No one likes driving over a pothole, or walking under a broken streetlight, or tripping over a scooter laying haphazardly somewhere it shouldn’t be. For years, the City of San Diego’s 311 department has asked you to report problems like those through its “Get It Done” mobile app.
Hundreds of thousands of complaints get sent through the app every year, and all of them are published online.
NBC 7 Investigates took a deep dive through the data to find out how much San Diegans complain and what we complain about the most. It turns out people in America’s Finest City are not just complaining, they’re complaining in numbers much higher than before.
The app got more than 213,000 complaints during the first eight months of this year. That’s nearly double the 128,000 complaints it got during the first eight months of last year.

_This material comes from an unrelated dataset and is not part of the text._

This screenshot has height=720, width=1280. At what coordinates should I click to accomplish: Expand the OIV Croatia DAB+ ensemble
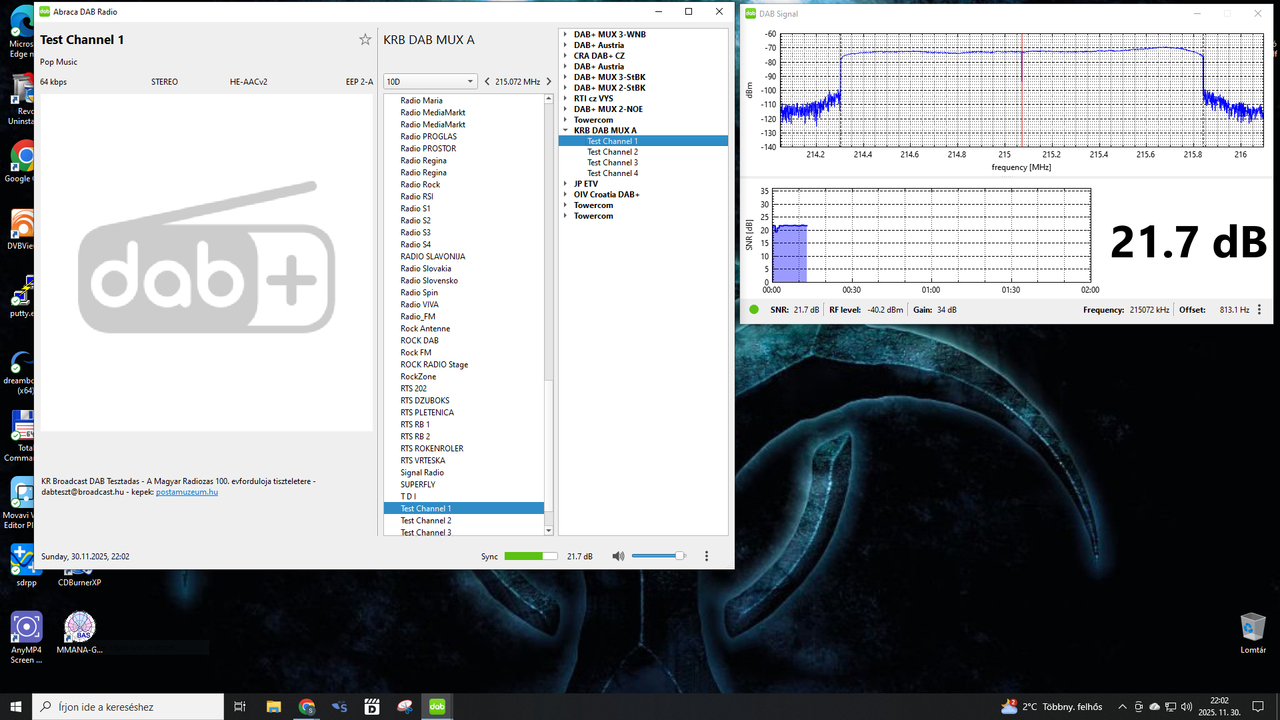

And about 8,000 more than the same time period in 2019.
So what are San Diegans complaining about? The number one complaint so far this year is illegal dumping. In fact, this makes up nearly 20% of all 311 complaints through the app.

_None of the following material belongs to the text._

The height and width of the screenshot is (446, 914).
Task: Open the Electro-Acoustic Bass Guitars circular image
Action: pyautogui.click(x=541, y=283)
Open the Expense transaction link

“I was gone for college for four years,” says Valerie Rodriguez. “And I’ve noticed that whenever I come back, it just seems dirtier, the neighborhood. People leave stuff on the sidewalk more than they did before.”

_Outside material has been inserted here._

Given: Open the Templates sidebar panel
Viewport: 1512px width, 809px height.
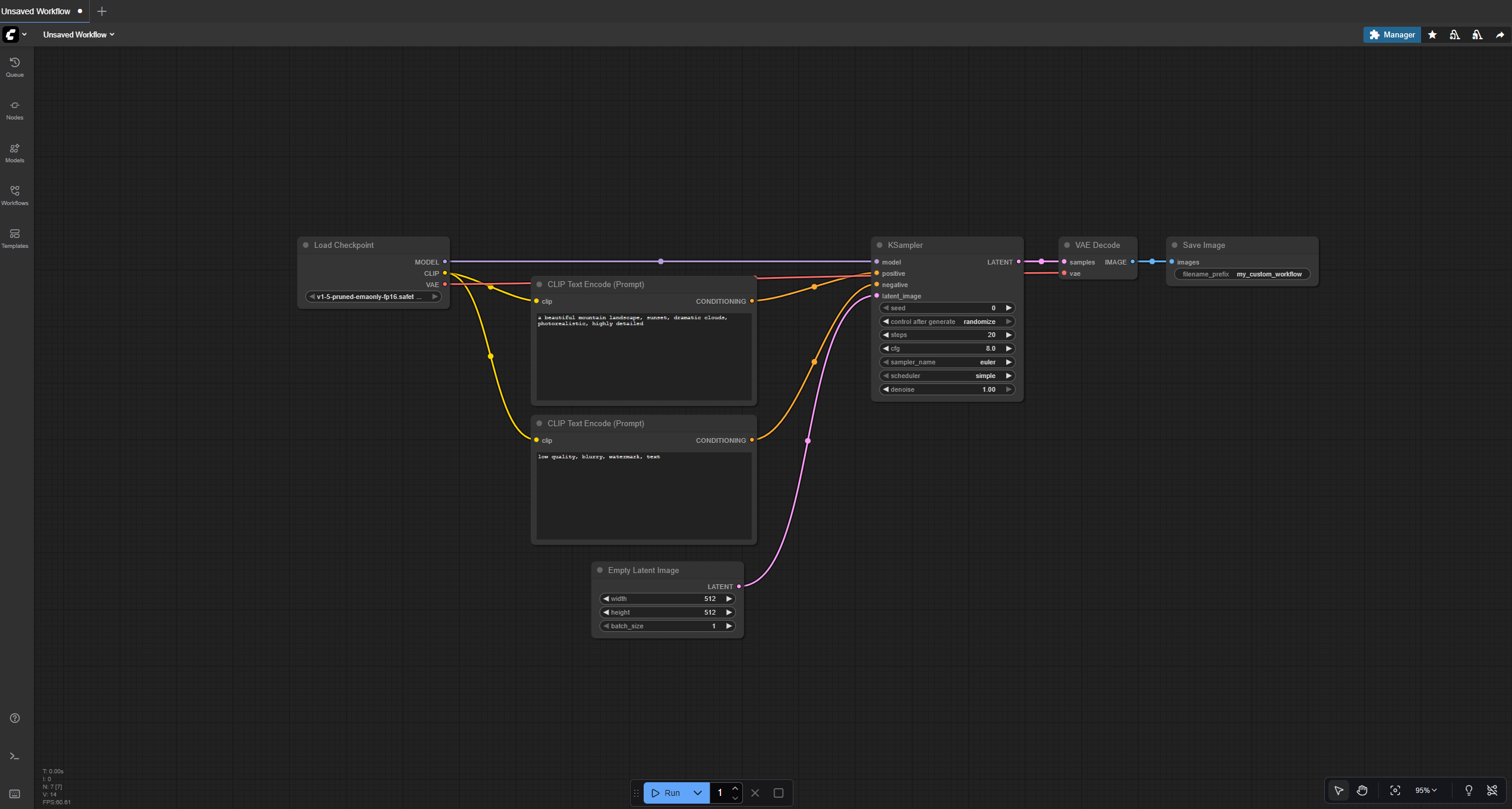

After that, the top complaints, in order, are parking issues, missed trash pickup, encampments, scooters, graffiti, potholes and streetlights.
“I think it’s important because we live in San Diego,” says Jenna Osenbaugh. “People come here and they want to be happy. This is a place where almost everyone I talk to enjoys living in. And if there are these small inconveniences it makes it a place you don’t want to live in. So then you want to move somewhere else.”
And it looks like what people care the most about can change dramatically from one year to the next.
We looked at last year’s complaints and found pothole complaints spiked the most, nearly quadrupling from 2020 to 2021. And while that’s still a big drop from the more than 15,000 complaints in 2019, folks we talked to agree -- by far, potholes seemed to be the biggest headache.
“That’s a big problem,” says Osenbaugh. “Especially in the area where I live. All the roads seem pretty bad. And when they have small fixes they’re not really great fixes.”
“I’ve seen the city come and fix the potholes,” says Michelle McDaniel. “But the minute we get a good rain, it just comes up! It’s like gravel and it just washes it out. So one rain and it’s no good. It’s like the city doesn’t fill a wide enough stretch.”
Just four months ago, Mayor Todd Gloria announced his so-called “Sexy Streets” initiative - a plan to invest $40 million into repairing and repaving streets and fixing sidewalks.
Another major change we noticed in our analysis -- San Diegans are complaining about scooters more than ever before. There were about 10,000 complaints in the first eight months of 2019, and so far this year, that number has jumped to more than 23,000 complaints.